## Exercise instructions:
Start with the first line of the records below. Output each line exactly, ending with the one that contains "Task: Click the info@yourcompany.example.com".

## Given entries:

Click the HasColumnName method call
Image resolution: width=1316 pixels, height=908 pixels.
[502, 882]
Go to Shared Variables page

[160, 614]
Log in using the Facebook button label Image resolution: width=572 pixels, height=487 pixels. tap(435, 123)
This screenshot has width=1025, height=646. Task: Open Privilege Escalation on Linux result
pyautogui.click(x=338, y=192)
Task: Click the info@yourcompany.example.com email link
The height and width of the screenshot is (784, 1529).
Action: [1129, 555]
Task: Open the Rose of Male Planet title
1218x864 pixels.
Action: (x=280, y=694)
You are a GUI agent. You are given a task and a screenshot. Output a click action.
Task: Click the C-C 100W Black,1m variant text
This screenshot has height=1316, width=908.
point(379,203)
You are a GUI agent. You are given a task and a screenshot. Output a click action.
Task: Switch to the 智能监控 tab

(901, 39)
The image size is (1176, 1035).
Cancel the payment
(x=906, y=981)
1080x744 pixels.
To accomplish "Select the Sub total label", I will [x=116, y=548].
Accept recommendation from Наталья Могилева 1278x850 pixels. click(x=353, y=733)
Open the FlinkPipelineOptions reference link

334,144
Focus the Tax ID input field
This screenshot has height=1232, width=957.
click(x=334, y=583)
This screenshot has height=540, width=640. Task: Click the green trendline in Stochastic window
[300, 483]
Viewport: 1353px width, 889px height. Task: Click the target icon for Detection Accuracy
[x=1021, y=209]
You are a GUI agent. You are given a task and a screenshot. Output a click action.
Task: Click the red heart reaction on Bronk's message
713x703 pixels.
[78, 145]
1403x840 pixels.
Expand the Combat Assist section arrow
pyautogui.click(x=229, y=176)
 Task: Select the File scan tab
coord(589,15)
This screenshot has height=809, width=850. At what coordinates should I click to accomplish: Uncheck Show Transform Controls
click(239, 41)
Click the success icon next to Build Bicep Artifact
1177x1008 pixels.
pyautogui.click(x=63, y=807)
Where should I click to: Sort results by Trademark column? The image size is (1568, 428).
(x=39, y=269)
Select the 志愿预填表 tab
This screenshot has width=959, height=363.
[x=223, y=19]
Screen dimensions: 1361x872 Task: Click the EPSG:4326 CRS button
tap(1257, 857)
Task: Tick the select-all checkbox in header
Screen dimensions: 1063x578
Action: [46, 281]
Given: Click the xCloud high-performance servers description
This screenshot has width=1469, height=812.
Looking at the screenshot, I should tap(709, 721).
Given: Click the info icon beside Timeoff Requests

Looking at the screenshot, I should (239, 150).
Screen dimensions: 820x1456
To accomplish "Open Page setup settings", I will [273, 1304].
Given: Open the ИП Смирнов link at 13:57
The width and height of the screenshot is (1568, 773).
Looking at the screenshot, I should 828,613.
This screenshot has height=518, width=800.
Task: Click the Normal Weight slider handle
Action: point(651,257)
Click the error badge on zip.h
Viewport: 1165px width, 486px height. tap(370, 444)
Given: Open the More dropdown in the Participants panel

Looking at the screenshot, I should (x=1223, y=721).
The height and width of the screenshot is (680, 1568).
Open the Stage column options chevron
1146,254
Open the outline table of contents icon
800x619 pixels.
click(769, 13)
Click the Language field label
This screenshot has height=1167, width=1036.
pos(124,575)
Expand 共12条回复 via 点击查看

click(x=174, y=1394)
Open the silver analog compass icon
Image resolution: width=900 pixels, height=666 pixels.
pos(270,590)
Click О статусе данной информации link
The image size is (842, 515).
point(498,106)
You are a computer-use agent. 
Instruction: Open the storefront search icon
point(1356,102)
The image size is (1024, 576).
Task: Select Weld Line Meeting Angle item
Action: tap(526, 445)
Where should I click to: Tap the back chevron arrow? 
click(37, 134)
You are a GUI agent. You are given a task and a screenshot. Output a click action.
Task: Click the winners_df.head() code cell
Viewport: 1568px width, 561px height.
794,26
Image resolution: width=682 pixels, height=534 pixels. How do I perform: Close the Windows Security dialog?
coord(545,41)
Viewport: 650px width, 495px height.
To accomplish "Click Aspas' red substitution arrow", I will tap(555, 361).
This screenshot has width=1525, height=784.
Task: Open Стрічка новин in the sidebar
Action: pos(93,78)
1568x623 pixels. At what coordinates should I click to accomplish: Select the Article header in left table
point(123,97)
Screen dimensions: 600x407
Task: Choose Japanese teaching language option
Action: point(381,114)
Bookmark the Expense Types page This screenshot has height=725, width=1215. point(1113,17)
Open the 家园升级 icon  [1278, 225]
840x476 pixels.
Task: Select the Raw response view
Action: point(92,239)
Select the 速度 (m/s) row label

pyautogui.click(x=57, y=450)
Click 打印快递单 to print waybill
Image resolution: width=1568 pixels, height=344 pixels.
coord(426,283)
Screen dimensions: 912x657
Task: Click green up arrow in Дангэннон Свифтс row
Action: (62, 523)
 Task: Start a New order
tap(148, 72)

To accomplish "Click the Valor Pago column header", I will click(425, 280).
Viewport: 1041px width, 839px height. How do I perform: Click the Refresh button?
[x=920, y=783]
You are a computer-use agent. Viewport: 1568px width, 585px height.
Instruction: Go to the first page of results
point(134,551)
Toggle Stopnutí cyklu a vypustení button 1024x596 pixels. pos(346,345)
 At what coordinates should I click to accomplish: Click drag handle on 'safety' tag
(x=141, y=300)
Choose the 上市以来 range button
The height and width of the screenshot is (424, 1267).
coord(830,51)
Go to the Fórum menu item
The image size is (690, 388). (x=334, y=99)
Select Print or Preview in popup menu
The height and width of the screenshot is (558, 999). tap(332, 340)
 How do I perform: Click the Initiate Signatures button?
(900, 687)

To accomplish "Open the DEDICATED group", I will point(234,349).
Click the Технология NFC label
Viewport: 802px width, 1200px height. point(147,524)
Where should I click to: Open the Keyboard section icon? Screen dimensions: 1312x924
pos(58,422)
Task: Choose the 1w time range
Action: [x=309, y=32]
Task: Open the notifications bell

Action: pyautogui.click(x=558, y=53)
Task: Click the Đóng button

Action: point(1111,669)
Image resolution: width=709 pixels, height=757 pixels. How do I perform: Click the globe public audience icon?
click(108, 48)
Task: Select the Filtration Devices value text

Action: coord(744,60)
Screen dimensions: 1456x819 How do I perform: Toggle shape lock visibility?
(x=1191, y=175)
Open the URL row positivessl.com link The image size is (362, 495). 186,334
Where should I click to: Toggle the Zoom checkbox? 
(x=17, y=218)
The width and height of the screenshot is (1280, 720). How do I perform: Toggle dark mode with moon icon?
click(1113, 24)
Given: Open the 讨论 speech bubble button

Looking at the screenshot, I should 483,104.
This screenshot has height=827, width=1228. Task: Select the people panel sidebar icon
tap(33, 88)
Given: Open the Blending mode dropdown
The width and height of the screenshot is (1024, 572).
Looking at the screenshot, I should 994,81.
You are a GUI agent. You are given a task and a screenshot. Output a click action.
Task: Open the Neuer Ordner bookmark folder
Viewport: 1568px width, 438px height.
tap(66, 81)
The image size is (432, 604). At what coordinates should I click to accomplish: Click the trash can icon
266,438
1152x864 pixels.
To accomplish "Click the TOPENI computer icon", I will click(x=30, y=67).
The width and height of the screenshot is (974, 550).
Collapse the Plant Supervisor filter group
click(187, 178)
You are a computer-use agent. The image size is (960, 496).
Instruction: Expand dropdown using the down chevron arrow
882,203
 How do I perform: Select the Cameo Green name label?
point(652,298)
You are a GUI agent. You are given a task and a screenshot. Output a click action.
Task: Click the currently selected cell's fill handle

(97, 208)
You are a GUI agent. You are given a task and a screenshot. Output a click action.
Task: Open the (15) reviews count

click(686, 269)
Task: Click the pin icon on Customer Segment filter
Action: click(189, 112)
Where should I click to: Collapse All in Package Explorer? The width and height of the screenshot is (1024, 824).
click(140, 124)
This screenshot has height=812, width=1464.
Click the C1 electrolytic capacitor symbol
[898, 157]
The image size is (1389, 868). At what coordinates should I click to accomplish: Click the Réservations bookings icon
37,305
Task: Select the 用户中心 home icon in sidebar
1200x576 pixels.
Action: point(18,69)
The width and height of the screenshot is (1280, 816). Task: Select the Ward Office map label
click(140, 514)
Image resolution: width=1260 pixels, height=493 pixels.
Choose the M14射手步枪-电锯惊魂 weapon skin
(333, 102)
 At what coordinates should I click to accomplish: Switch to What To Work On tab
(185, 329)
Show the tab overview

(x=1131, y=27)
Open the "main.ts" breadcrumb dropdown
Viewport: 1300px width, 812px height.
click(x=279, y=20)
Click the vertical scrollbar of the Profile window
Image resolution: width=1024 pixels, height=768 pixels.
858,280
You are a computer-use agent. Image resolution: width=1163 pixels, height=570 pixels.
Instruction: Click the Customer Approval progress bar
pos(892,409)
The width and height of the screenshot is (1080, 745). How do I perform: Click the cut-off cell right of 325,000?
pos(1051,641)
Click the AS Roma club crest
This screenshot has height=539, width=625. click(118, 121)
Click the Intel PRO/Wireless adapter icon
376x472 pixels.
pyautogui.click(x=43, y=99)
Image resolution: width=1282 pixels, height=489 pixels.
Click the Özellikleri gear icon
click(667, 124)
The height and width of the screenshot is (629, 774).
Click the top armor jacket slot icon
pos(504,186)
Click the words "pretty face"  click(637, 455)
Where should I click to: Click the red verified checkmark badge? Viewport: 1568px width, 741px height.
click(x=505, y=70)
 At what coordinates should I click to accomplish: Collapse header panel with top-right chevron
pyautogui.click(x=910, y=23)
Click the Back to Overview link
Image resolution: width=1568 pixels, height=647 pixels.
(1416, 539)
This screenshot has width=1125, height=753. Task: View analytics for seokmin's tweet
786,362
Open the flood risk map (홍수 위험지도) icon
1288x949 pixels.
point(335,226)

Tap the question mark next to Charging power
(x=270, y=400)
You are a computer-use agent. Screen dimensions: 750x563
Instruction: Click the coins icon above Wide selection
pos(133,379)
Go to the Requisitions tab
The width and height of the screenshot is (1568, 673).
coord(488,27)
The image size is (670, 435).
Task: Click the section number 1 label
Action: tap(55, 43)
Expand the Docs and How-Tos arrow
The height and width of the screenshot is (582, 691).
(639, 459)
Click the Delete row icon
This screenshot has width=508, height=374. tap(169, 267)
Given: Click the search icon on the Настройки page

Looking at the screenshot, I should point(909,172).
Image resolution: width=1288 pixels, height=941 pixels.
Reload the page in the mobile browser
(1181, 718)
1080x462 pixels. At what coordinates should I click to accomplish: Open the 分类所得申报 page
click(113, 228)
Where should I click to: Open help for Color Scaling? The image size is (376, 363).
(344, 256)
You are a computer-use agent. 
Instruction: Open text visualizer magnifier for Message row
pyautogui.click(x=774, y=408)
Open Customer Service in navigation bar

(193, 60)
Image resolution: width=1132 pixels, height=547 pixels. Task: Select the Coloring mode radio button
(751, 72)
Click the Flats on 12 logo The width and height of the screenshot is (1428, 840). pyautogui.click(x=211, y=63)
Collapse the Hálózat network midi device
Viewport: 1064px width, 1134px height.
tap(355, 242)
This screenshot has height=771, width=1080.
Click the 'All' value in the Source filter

## Output:
Click the HasColumnName method call
Image resolution: width=1316 pixels, height=908 pixels.
[502, 882]
Go to Shared Variables page

[160, 614]
Log in using the Facebook button label Image resolution: width=572 pixels, height=487 pixels. tap(435, 123)
This screenshot has width=1025, height=646. Task: Open Privilege Escalation on Linux result
pyautogui.click(x=338, y=192)
Task: Click the info@yourcompany.example.com email link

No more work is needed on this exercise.